Stored records:
------------------------------------------------
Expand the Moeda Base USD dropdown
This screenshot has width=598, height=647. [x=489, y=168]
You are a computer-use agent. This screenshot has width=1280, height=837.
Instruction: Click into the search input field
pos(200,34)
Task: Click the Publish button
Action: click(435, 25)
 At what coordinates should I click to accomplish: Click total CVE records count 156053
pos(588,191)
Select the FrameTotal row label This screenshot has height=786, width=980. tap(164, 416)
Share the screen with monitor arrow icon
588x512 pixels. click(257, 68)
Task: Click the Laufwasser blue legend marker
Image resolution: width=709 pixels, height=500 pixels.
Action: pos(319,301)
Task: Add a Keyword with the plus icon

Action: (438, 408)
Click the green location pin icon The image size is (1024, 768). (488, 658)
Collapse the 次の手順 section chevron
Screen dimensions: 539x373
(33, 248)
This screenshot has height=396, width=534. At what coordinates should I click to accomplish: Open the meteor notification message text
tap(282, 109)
------------------------------------------------
What you have to do:
I would like you to return every entry exactly, with nothing changed.

Answer space:
Expand the Moeda Base USD dropdown
This screenshot has width=598, height=647. [x=489, y=168]
You are a computer-use agent. This screenshot has width=1280, height=837.
Instruction: Click into the search input field
pos(200,34)
Task: Click the Publish button
Action: click(435, 25)
 At what coordinates should I click to accomplish: Click total CVE records count 156053
pos(588,191)
Select the FrameTotal row label This screenshot has height=786, width=980. tap(164, 416)
Share the screen with monitor arrow icon
588x512 pixels. click(257, 68)
Task: Click the Laufwasser blue legend marker
Image resolution: width=709 pixels, height=500 pixels.
Action: pos(319,301)
Task: Add a Keyword with the plus icon

Action: (438, 408)
Click the green location pin icon The image size is (1024, 768). (488, 658)
Collapse the 次の手順 section chevron
Screen dimensions: 539x373
(33, 248)
This screenshot has height=396, width=534. At what coordinates should I click to accomplish: Open the meteor notification message text
tap(282, 109)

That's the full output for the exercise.